┌──

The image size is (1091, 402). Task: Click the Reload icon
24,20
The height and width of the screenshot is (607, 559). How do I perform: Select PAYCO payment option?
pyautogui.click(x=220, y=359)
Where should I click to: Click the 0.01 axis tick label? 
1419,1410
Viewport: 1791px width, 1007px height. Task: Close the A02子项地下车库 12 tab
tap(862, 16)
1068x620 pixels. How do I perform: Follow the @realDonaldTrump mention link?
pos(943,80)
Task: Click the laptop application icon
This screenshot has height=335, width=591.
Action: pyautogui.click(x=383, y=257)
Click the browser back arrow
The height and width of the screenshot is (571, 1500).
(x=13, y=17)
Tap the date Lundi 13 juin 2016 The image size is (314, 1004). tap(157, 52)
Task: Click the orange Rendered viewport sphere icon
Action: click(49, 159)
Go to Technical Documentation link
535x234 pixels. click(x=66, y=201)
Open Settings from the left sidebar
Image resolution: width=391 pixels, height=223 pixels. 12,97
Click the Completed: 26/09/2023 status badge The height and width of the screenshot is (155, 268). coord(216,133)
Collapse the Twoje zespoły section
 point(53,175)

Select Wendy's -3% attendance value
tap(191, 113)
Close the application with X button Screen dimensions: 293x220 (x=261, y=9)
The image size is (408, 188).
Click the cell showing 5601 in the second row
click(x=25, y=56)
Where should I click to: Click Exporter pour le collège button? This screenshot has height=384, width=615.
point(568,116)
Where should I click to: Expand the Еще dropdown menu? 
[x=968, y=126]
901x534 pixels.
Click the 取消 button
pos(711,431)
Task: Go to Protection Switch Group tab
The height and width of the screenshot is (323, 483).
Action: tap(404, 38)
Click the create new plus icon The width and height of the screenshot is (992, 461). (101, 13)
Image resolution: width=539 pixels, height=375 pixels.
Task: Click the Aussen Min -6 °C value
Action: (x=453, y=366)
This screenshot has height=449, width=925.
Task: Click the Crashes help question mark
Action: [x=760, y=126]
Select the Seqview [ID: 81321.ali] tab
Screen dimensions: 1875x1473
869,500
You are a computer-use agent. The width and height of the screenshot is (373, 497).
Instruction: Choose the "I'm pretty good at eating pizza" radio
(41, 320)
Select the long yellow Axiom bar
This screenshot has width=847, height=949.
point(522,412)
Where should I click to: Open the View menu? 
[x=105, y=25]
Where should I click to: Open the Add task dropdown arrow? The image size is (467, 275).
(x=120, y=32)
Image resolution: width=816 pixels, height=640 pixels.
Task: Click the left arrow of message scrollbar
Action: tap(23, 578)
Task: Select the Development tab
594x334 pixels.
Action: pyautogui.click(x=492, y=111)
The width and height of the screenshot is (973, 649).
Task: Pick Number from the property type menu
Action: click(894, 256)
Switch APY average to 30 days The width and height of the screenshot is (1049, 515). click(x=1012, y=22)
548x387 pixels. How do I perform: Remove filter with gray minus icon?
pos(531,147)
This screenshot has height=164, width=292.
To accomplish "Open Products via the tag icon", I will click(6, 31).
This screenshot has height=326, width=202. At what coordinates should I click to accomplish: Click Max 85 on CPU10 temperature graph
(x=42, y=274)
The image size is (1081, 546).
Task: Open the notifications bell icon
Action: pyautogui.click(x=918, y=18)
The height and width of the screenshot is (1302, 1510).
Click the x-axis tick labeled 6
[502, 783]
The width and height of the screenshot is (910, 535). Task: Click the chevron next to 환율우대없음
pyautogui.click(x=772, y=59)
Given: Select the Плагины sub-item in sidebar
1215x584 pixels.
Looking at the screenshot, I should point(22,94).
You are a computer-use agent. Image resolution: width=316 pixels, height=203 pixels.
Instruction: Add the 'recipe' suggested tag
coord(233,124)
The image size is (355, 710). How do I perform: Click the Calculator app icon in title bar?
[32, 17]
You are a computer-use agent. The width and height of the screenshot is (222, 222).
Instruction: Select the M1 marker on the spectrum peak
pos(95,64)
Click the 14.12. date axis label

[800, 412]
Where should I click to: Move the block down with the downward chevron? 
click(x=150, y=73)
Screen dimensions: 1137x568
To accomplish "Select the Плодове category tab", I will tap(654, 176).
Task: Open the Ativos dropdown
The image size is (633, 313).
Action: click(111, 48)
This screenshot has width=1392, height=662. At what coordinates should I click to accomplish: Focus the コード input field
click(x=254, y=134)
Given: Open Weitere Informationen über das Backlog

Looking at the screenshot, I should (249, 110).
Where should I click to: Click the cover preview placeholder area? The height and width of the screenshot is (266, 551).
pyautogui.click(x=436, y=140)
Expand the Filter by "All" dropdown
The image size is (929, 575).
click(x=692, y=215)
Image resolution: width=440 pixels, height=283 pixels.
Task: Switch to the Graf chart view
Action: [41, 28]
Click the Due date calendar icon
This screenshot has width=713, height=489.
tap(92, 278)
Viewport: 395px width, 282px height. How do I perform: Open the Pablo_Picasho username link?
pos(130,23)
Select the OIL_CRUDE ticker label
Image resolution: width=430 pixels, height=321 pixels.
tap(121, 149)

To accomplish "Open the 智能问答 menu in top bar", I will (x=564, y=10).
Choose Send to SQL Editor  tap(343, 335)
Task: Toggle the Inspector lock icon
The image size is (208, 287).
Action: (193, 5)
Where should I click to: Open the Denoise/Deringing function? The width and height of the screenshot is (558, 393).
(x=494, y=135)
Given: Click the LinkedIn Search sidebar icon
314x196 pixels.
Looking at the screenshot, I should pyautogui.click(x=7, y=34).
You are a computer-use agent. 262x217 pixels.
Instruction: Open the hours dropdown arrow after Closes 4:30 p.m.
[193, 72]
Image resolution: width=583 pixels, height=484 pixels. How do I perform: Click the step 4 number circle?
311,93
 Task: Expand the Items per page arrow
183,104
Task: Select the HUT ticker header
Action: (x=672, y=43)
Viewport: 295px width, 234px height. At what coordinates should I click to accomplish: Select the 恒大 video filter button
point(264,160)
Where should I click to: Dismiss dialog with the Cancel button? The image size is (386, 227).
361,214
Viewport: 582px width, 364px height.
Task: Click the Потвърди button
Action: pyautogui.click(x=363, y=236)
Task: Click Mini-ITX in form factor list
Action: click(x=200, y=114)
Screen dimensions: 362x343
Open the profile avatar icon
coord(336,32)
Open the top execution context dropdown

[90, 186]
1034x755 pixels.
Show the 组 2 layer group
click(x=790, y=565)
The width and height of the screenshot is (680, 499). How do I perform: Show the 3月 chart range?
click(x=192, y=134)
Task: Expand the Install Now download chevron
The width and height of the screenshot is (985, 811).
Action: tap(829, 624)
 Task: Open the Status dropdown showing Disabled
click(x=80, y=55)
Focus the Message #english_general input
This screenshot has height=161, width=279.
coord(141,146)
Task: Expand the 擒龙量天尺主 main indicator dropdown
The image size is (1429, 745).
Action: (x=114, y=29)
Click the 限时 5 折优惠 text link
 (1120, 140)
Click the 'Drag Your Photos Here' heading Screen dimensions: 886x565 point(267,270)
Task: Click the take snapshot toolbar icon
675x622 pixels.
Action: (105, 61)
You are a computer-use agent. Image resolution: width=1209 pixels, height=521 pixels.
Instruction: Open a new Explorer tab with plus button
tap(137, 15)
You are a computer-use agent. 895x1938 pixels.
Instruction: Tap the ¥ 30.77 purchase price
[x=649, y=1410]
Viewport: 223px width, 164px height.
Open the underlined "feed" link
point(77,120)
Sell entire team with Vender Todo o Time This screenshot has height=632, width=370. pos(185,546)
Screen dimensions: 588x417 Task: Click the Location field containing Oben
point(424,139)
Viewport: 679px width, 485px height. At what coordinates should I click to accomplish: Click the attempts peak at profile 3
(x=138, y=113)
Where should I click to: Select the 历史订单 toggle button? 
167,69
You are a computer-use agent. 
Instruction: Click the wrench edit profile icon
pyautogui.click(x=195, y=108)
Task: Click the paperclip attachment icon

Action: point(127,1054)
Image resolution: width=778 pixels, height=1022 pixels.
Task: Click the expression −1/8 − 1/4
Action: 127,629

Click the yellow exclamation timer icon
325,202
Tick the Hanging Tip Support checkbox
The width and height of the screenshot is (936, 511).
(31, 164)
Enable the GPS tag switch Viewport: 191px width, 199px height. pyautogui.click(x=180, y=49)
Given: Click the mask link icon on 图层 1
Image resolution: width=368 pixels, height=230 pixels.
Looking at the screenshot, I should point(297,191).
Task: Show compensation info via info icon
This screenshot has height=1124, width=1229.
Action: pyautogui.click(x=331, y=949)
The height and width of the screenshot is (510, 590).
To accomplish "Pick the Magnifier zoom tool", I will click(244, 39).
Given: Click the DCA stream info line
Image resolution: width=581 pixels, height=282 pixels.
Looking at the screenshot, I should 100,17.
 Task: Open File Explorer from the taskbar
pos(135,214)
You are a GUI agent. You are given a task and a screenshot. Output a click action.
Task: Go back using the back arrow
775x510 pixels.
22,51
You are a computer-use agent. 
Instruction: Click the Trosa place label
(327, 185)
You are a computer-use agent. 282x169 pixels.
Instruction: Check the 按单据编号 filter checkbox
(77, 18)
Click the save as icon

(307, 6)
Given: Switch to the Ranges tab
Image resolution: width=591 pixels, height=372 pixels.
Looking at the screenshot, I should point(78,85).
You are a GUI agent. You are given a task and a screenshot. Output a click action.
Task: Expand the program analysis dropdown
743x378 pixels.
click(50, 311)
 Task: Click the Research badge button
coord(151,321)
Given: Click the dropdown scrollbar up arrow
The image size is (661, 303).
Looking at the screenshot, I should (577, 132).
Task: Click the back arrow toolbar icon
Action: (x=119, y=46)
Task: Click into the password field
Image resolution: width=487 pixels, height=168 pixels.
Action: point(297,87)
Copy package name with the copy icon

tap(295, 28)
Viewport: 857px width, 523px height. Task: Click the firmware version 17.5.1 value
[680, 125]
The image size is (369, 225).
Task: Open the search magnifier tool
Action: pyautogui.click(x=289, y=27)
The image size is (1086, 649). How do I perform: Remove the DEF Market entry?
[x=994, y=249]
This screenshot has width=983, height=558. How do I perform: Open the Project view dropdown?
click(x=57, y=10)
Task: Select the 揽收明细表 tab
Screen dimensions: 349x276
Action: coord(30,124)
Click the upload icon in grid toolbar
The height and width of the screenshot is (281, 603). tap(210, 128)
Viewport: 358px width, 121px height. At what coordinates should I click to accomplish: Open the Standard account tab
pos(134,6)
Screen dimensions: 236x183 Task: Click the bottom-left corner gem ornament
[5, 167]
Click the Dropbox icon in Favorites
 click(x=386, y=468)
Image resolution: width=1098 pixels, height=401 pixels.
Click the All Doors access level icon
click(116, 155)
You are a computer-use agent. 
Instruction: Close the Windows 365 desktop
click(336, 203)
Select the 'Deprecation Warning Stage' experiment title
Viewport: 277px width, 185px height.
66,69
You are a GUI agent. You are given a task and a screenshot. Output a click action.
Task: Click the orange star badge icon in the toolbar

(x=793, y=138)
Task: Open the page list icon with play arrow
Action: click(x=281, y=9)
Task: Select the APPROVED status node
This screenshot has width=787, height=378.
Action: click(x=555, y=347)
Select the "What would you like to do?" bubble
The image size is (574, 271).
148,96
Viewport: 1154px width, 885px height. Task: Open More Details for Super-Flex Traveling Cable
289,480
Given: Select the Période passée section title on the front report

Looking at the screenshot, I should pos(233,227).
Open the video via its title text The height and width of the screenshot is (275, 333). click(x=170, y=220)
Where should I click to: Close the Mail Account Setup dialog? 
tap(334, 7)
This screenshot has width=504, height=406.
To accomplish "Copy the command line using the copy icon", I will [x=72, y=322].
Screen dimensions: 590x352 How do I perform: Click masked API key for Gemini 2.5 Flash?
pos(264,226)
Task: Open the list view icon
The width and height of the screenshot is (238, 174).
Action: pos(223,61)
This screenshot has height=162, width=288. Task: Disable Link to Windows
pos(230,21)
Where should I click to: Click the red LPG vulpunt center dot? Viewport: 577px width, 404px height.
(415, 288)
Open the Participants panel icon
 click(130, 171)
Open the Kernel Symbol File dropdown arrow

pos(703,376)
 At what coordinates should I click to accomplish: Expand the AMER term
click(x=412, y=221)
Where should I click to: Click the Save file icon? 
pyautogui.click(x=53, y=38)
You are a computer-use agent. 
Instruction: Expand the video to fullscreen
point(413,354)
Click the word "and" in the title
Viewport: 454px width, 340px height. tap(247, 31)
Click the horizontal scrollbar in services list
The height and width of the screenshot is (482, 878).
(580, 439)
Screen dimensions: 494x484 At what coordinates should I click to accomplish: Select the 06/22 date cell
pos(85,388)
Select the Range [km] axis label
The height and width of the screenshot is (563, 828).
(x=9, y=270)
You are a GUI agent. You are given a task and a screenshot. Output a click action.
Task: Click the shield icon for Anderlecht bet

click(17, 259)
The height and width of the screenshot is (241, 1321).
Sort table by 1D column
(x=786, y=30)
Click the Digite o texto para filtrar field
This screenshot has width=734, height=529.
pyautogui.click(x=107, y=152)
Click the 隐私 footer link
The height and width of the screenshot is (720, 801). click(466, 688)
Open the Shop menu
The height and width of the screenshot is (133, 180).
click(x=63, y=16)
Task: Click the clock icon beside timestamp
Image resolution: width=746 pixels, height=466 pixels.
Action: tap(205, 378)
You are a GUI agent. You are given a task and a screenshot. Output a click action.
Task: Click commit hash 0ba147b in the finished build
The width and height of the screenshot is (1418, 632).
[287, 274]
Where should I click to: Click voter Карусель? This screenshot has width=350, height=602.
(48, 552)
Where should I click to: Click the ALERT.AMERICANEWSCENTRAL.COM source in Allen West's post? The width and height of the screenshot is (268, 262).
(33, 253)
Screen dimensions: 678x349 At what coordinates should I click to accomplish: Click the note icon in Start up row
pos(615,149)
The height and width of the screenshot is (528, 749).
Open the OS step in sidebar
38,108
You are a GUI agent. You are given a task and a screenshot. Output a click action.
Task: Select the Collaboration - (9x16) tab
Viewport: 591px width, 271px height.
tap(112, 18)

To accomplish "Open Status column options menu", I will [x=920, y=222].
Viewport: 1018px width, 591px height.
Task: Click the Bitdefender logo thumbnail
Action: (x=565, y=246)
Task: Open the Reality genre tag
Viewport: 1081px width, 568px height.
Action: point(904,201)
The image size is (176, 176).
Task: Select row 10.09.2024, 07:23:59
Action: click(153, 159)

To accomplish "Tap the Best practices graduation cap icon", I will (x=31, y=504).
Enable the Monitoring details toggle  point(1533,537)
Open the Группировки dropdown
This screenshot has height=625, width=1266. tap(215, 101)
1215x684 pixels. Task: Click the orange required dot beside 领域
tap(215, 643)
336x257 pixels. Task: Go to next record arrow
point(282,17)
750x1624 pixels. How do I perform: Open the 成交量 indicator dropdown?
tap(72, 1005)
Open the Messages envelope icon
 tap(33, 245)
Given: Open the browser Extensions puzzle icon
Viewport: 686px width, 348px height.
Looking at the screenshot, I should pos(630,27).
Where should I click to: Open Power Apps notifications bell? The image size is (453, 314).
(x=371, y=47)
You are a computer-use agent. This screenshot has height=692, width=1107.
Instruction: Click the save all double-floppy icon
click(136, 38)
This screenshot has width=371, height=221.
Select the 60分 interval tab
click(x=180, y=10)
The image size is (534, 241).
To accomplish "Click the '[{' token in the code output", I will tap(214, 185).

└──

# What is expected:
Only an exact copy of the lines from the beginning of the listing through the line with "Click the browser back arrow", both included, belongs in the answer.

# Task output:
The image size is (1091, 402). Task: Click the Reload icon
24,20
The height and width of the screenshot is (607, 559). How do I perform: Select PAYCO payment option?
pyautogui.click(x=220, y=359)
Where should I click to: Click the 0.01 axis tick label? 
1419,1410
Viewport: 1791px width, 1007px height. Task: Close the A02子项地下车库 12 tab
tap(862, 16)
1068x620 pixels. How do I perform: Follow the @realDonaldTrump mention link?
pos(943,80)
Task: Click the laptop application icon
This screenshot has height=335, width=591.
Action: pyautogui.click(x=383, y=257)
Click the browser back arrow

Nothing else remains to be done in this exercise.